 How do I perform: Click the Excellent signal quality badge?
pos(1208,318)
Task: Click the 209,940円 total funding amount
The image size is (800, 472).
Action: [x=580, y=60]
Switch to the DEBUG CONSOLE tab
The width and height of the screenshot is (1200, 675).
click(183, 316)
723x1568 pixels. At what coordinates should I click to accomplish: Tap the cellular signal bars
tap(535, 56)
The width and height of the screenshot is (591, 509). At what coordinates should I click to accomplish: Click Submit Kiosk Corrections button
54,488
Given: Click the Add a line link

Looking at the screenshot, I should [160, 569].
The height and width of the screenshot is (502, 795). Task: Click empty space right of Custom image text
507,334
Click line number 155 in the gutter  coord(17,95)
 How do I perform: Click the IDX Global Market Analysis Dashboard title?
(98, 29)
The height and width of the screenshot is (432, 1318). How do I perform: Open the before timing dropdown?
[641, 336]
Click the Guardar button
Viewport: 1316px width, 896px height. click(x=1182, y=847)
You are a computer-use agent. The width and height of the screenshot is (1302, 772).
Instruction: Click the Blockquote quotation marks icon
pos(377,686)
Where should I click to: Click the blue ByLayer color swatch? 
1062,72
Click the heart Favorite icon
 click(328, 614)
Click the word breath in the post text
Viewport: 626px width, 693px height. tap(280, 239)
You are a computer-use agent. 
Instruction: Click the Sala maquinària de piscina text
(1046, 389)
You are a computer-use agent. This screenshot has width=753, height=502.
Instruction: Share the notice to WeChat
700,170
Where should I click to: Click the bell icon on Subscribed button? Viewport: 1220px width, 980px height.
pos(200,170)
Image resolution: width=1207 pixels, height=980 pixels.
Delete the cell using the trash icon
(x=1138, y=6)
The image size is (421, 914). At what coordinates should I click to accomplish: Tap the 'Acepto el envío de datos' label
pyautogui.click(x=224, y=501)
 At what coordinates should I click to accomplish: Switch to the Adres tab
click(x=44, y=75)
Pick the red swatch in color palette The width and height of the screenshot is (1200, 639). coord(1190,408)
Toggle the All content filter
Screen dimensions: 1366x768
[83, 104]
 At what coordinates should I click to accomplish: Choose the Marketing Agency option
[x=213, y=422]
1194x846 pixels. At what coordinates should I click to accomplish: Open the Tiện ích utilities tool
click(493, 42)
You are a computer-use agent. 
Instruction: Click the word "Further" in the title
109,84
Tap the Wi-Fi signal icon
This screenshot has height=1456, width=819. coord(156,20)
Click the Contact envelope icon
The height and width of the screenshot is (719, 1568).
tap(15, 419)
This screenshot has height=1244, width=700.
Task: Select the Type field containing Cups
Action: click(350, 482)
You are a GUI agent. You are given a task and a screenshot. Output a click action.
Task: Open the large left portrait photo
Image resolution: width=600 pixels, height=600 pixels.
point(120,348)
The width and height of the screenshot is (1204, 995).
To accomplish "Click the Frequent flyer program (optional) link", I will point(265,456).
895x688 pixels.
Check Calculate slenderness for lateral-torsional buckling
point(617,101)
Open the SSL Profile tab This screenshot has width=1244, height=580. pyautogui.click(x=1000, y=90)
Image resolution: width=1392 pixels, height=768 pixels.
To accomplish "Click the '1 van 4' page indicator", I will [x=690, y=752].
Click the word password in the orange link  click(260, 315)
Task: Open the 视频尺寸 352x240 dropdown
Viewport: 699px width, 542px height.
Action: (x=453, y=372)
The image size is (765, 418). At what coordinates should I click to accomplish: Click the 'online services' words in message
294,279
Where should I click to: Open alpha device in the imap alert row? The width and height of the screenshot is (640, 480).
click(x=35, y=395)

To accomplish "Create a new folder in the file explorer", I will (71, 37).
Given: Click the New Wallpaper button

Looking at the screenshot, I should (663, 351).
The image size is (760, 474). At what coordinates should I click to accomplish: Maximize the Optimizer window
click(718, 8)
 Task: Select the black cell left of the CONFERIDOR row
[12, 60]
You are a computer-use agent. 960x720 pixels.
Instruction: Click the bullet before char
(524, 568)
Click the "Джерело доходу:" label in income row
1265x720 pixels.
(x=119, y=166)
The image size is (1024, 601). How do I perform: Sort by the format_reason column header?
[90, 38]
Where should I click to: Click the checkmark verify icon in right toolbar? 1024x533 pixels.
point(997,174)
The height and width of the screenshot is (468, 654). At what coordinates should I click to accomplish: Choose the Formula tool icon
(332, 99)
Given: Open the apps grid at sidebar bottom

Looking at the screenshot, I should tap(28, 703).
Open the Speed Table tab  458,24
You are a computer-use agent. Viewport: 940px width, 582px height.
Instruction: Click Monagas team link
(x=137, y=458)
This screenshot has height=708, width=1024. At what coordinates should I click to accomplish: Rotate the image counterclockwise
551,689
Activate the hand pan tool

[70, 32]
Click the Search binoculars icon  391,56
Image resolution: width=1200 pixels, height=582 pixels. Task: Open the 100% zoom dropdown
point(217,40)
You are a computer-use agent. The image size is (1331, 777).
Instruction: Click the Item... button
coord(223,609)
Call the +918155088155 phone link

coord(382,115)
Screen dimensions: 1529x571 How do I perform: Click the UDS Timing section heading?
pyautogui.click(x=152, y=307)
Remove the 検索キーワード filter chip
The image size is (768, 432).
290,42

##########

* [How to complete this task]:
Copy out the entire listing exactly.

* [Exercise solution]:
 How do I perform: Click the Excellent signal quality badge?
pos(1208,318)
Task: Click the 209,940円 total funding amount
The image size is (800, 472).
Action: [x=580, y=60]
Switch to the DEBUG CONSOLE tab
The width and height of the screenshot is (1200, 675).
click(183, 316)
723x1568 pixels. At what coordinates should I click to accomplish: Tap the cellular signal bars
tap(535, 56)
The width and height of the screenshot is (591, 509). At what coordinates should I click to accomplish: Click Submit Kiosk Corrections button
54,488
Given: Click the Add a line link

Looking at the screenshot, I should [160, 569].
The height and width of the screenshot is (502, 795). Task: Click empty space right of Custom image text
507,334
Click line number 155 in the gutter  coord(17,95)
 How do I perform: Click the IDX Global Market Analysis Dashboard title?
(98, 29)
The height and width of the screenshot is (432, 1318). How do I perform: Open the before timing dropdown?
[641, 336]
Click the Guardar button
Viewport: 1316px width, 896px height. click(x=1182, y=847)
You are a computer-use agent. The width and height of the screenshot is (1302, 772).
Instruction: Click the Blockquote quotation marks icon
pos(377,686)
Where should I click to: Click the blue ByLayer color swatch? 
1062,72
Click the heart Favorite icon
 click(328, 614)
Click the word breath in the post text
Viewport: 626px width, 693px height. tap(280, 239)
You are a computer-use agent. 
Instruction: Click the Sala maquinària de piscina text
(1046, 389)
You are a computer-use agent. This screenshot has width=753, height=502.
Instruction: Share the notice to WeChat
700,170
Where should I click to: Click the bell icon on Subscribed button? Viewport: 1220px width, 980px height.
pos(200,170)
Image resolution: width=1207 pixels, height=980 pixels.
Delete the cell using the trash icon
(x=1138, y=6)
The image size is (421, 914). At what coordinates should I click to accomplish: Tap the 'Acepto el envío de datos' label
pyautogui.click(x=224, y=501)
 At what coordinates should I click to accomplish: Switch to the Adres tab
click(x=44, y=75)
Pick the red swatch in color palette The width and height of the screenshot is (1200, 639). coord(1190,408)
Toggle the All content filter
Screen dimensions: 1366x768
[83, 104]
 At what coordinates should I click to accomplish: Choose the Marketing Agency option
[x=213, y=422]
1194x846 pixels. At what coordinates should I click to accomplish: Open the Tiện ích utilities tool
click(493, 42)
You are a computer-use agent. 
Instruction: Click the word "Further" in the title
109,84
Tap the Wi-Fi signal icon
This screenshot has height=1456, width=819. coord(156,20)
Click the Contact envelope icon
The height and width of the screenshot is (719, 1568).
tap(15, 419)
This screenshot has height=1244, width=700.
Task: Select the Type field containing Cups
Action: click(350, 482)
You are a GUI agent. You are given a task and a screenshot. Output a click action.
Task: Open the large left portrait photo
Image resolution: width=600 pixels, height=600 pixels.
point(120,348)
The width and height of the screenshot is (1204, 995).
To accomplish "Click the Frequent flyer program (optional) link", I will point(265,456).
895x688 pixels.
Check Calculate slenderness for lateral-torsional buckling
point(617,101)
Open the SSL Profile tab This screenshot has width=1244, height=580. pyautogui.click(x=1000, y=90)
Image resolution: width=1392 pixels, height=768 pixels.
To accomplish "Click the '1 van 4' page indicator", I will [x=690, y=752].
Click the word password in the orange link  click(260, 315)
Task: Open the 视频尺寸 352x240 dropdown
Viewport: 699px width, 542px height.
Action: (x=453, y=372)
The image size is (765, 418). At what coordinates should I click to accomplish: Click the 'online services' words in message
294,279
Where should I click to: Open alpha device in the imap alert row? The width and height of the screenshot is (640, 480).
click(x=35, y=395)

To accomplish "Create a new folder in the file explorer", I will (71, 37).
Given: Click the New Wallpaper button

Looking at the screenshot, I should (663, 351).
The image size is (760, 474). At what coordinates should I click to accomplish: Maximize the Optimizer window
click(718, 8)
 Task: Select the black cell left of the CONFERIDOR row
[12, 60]
You are a computer-use agent. 960x720 pixels.
Instruction: Click the bullet before char
(524, 568)
Click the "Джерело доходу:" label in income row
1265x720 pixels.
(x=119, y=166)
The image size is (1024, 601). How do I perform: Sort by the format_reason column header?
[90, 38]
Where should I click to: Click the checkmark verify icon in right toolbar? 1024x533 pixels.
point(997,174)
The height and width of the screenshot is (468, 654). At what coordinates should I click to accomplish: Choose the Formula tool icon
(332, 99)
Given: Open the apps grid at sidebar bottom

Looking at the screenshot, I should tap(28, 703).
Open the Speed Table tab  458,24
You are a computer-use agent. Viewport: 940px width, 582px height.
Instruction: Click Monagas team link
(x=137, y=458)
This screenshot has height=708, width=1024. At what coordinates should I click to accomplish: Rotate the image counterclockwise
551,689
Activate the hand pan tool

[70, 32]
Click the Search binoculars icon  391,56
Image resolution: width=1200 pixels, height=582 pixels. Task: Open the 100% zoom dropdown
point(217,40)
You are a computer-use agent. The image size is (1331, 777).
Instruction: Click the Item... button
coord(223,609)
Call the +918155088155 phone link

coord(382,115)
Screen dimensions: 1529x571 How do I perform: Click the UDS Timing section heading?
pyautogui.click(x=152, y=307)
Remove the 検索キーワード filter chip
The image size is (768, 432).
290,42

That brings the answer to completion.